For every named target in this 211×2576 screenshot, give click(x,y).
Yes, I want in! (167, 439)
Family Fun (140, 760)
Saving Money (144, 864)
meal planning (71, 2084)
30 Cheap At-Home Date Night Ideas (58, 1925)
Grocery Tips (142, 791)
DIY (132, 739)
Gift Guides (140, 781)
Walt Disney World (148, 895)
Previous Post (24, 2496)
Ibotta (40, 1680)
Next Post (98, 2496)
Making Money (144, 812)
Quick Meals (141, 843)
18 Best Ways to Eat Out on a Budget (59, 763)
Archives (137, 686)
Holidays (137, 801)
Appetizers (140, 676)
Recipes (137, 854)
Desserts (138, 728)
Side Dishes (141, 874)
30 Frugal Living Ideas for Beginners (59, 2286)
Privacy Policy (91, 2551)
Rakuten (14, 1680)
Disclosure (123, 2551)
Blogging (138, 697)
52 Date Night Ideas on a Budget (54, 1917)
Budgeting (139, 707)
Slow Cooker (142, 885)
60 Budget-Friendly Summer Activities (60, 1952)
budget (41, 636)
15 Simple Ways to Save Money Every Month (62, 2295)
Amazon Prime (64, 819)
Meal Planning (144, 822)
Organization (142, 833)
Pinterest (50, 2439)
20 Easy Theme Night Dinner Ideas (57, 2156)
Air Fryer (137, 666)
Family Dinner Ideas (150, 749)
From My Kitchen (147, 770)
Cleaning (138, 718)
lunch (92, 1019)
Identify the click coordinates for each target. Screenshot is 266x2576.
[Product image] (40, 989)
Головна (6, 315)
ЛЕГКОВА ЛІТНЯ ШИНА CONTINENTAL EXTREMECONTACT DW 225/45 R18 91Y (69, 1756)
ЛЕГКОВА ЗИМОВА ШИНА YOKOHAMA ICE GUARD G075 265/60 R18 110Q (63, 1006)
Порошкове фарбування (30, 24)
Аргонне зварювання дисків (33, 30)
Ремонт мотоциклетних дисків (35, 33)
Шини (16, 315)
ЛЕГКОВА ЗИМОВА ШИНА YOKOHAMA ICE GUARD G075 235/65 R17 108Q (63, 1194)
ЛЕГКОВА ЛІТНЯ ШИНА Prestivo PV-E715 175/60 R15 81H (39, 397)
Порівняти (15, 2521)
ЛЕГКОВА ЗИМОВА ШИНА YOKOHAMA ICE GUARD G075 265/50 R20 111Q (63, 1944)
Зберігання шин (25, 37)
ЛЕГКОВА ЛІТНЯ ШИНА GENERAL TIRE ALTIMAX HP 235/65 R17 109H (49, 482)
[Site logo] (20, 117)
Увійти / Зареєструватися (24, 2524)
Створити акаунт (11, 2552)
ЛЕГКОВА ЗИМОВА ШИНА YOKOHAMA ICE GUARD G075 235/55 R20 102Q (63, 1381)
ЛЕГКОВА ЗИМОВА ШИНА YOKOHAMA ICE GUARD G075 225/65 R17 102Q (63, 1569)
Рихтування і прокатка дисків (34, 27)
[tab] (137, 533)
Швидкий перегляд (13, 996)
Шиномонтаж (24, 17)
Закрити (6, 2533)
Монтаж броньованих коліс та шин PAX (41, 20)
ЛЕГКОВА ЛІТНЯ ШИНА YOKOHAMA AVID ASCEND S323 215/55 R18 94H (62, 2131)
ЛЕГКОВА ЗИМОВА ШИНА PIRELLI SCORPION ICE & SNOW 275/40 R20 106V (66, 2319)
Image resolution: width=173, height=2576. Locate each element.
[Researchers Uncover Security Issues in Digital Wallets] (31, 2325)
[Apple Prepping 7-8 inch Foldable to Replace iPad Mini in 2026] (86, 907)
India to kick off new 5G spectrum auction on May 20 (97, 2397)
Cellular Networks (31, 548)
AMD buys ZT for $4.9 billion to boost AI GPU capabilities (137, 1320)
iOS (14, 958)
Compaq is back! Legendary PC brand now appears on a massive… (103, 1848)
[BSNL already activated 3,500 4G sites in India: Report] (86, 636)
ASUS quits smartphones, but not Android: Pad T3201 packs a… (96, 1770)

___

[Task to complete]:
When a line in the data contains "click", return it as written.

[Exercise output]:
For every named target in this 211×2576 screenshot, give click(x,y).
Identify the click coordinates for each target. Screenshot is 266x2576.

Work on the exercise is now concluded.